[begin Text shown]

Blogs

Azure AKS Multitenancy Primer

By Chandrasekar Ganapathy posted 05-18-2023 15:40

  

Azure Kubernetes Service Multitenancy

 

This blog has been inspired by recent experiences with a project that attempted realizing a multitenant SaaS application using Azure Kubernetes Service (AKS).  While our scope was primarily focused on building the cloud management platform using Flux GitOps CD which in itself is a topic for a different blog;   understanding the nuances of multitenancy turned out to be a key for successful design.

 

1.     Let us start with what is Multitenancy?

Multitenancy is a software architecture model where a single instance of a system – infrastructure, code/database serves multiple tenants.  The tenants can be individual users, teams, or even customers and own their data, configurations, or any customizations, but shares the underlying infrastructure, code, and database without stepping onto each other through proper security and isolation techniques.

 

An analogy for multitenancy is an Apartment Complex where there are different units and tenants.  Each tenant is an owner of its unit and can raise families of different sizes or decorate the rooms with different types of furniture without bothering their neighbors. All the common areas they adhere to the common Homeowners rules.

 

2.     Why Multitenancy?

Multitenancy provides the efficiencies in cost due to consolidation and provide the necessary scale.  Building dedicated resources per client while can be secure becomes a management overhead.

 

3.     Multitenancy is hard

Realizing multitenancy is hard.  Every tenant should not only be properly secured but also be isolated.  While right security policies enable restricting one tenant access other tenant’s resources, does not ensure the effects of one affecting others.  Referred to as the “Noisy Neighbor problems” occurs when one tenant tends to overuse resources thereby adversely impacting the functioning of the others resulting in bad user experience.  This needs to be protected too.

[end Text shown]
[begin Source material]

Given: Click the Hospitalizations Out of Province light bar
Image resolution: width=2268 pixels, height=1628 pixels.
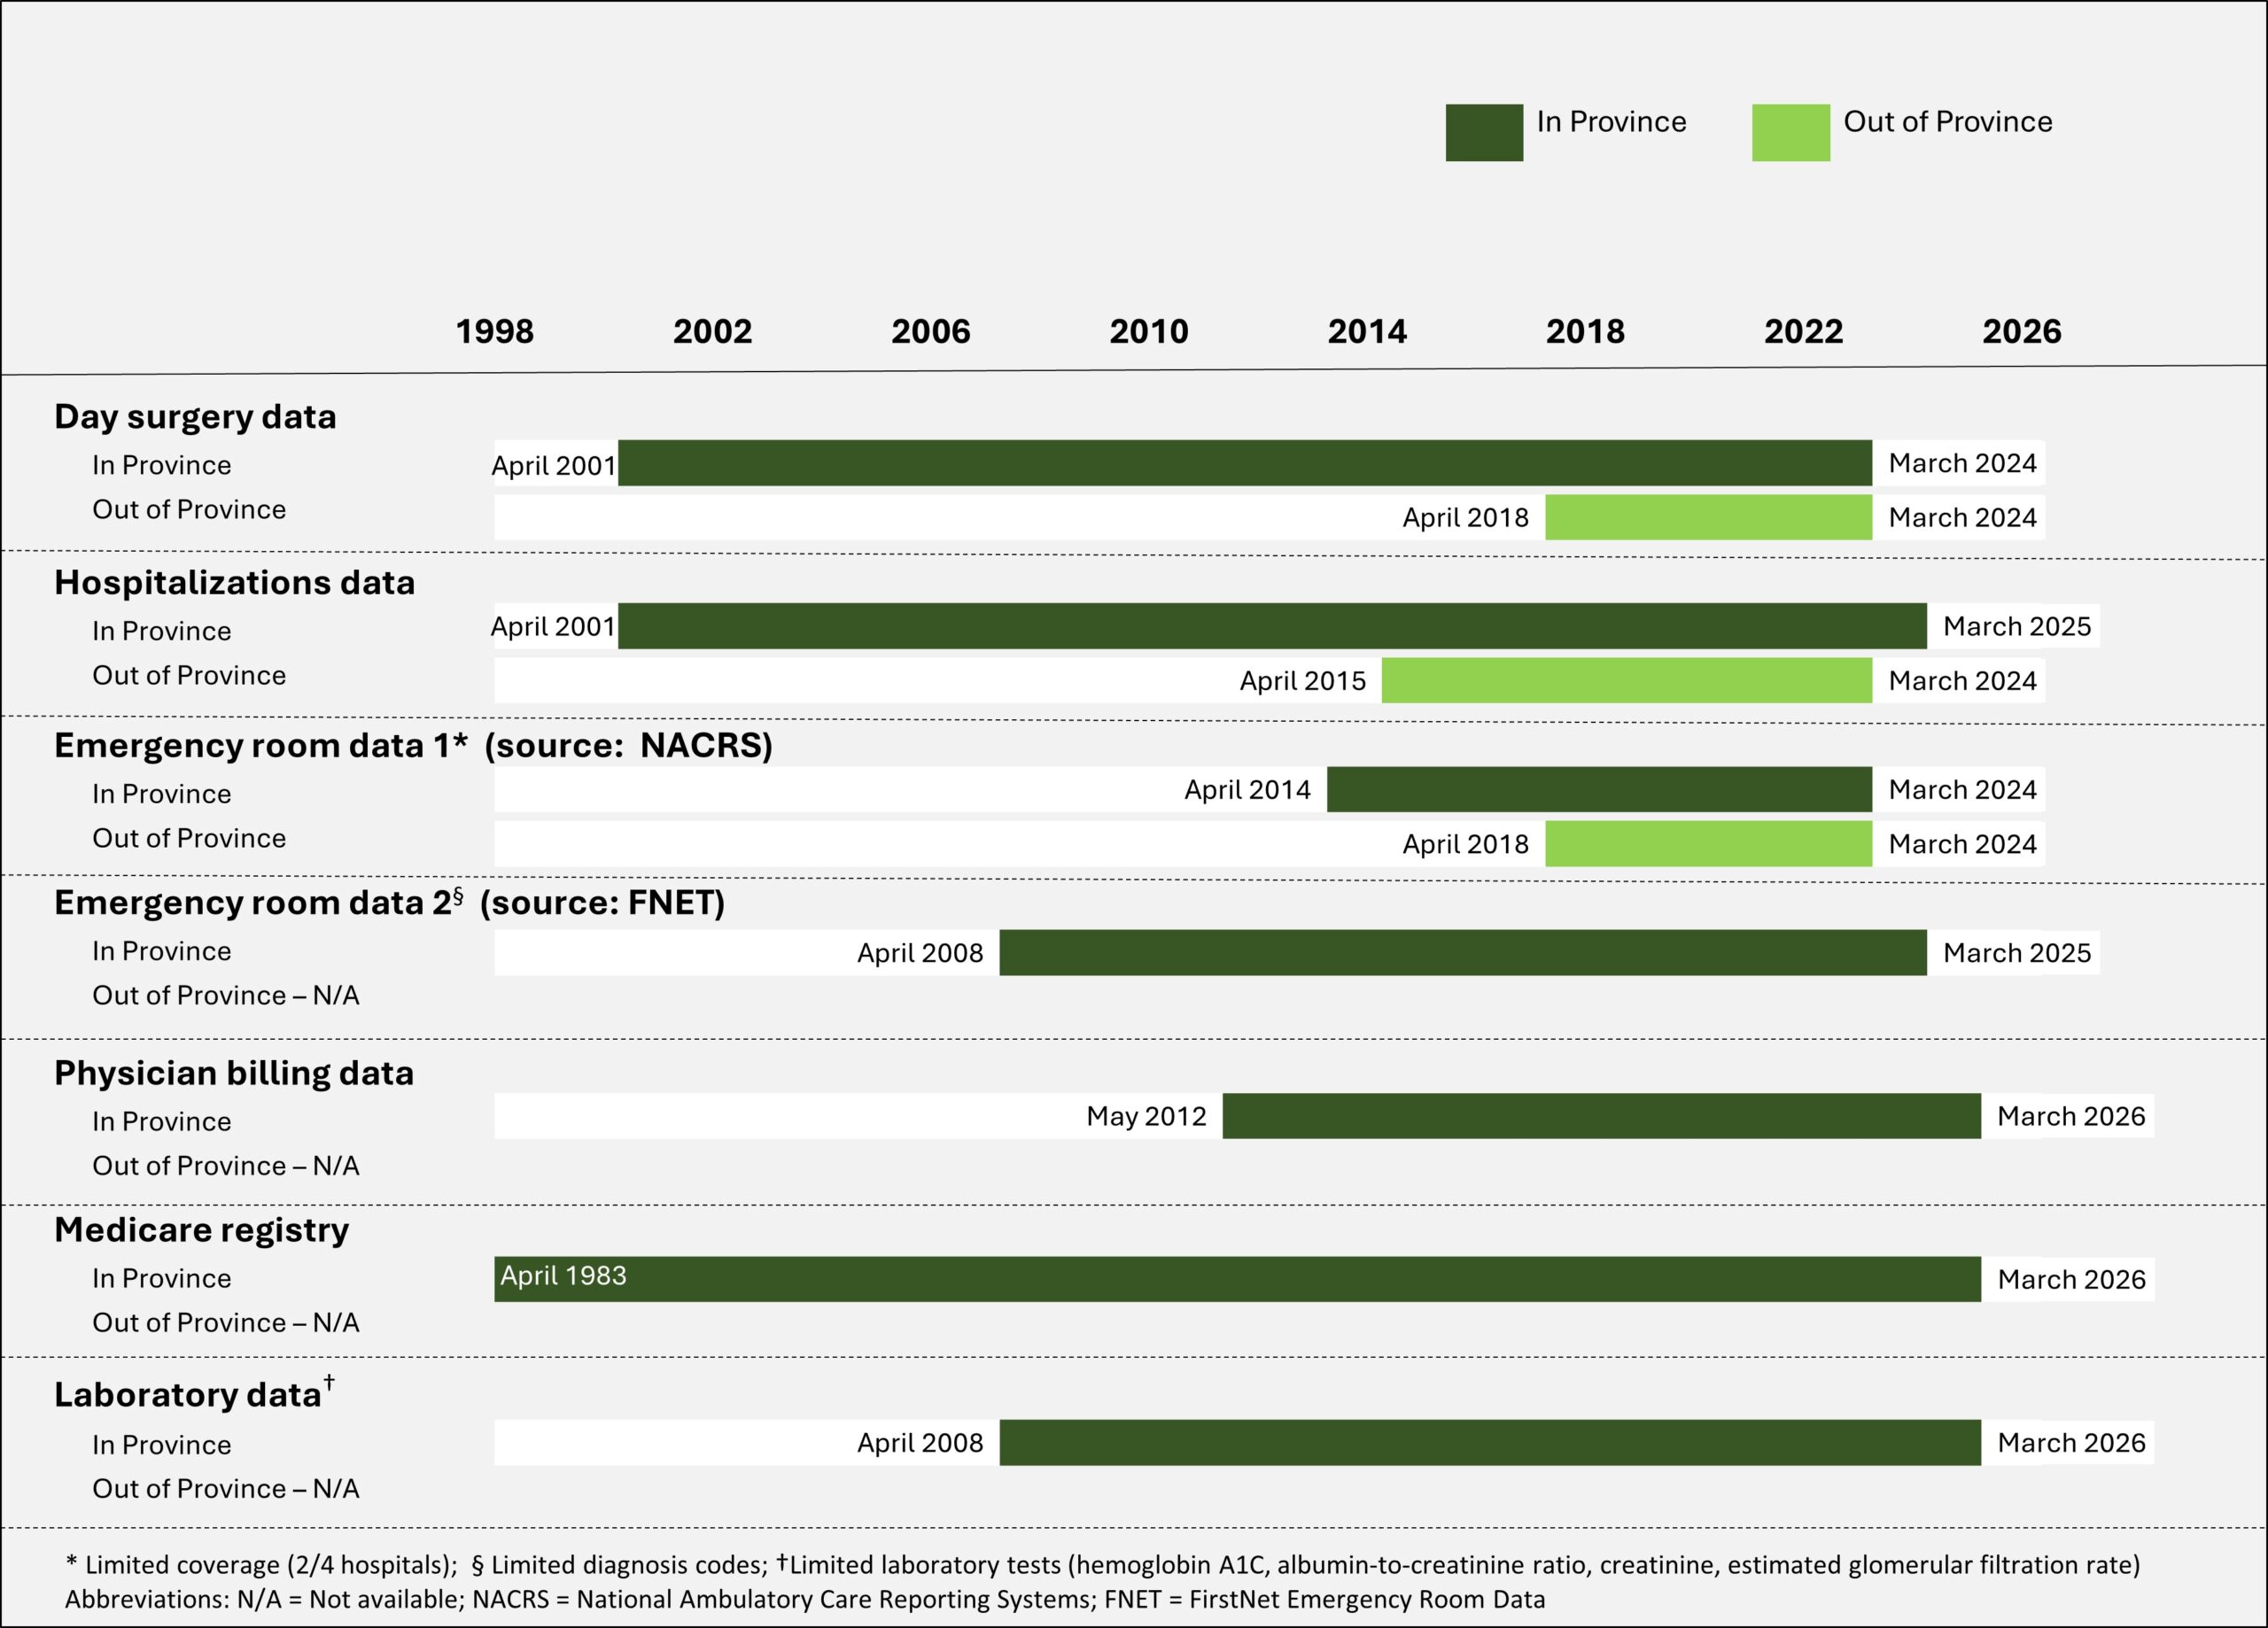Looking at the screenshot, I should [1627, 680].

[end Source material]

Work instructions ->
a) What analogy does the multitenancy primer use to describe multitenancy?
b) Rewrite as a short list the paragraph of the multitenancy primer that begins "Realizing multitenancy is hard," keeping its main facts.
c) In the multitenancy primer, change "Homeowners" to "Residents" and give the passage from "An analogy for" to "a management overhead." again with that edit.

Exercise responses ->
a) An apartment complex with different units and tenants.

b)
- Achieving multitenancy is difficult.
- Every tenant must be both properly secured and isolated.
- Security policies can stop one tenant from accessing another tenant's resources, but they do not keep one tenant's activity from affecting others.
- The "Noisy Neighbor problem" occurs when one tenant overuses resources, which harms the functioning of the others and leads to a bad user experience.
- Protection against this problem is also needed.

c)
An analogy for multitenancy is an Apartment Complex where there are different units and tenants.  Each tenant is an owner of its unit and can raise families of different sizes or decorate the rooms with different types of furniture without bothering their neighbors. All the common areas they adhere to the common Residents rules.

 

2.     Why Multitenancy?

Multitenancy provides the efficiencies in cost due to consolidation and provide the necessary scale.  Building dedicated resources per client while can be secure becomes a management overhead.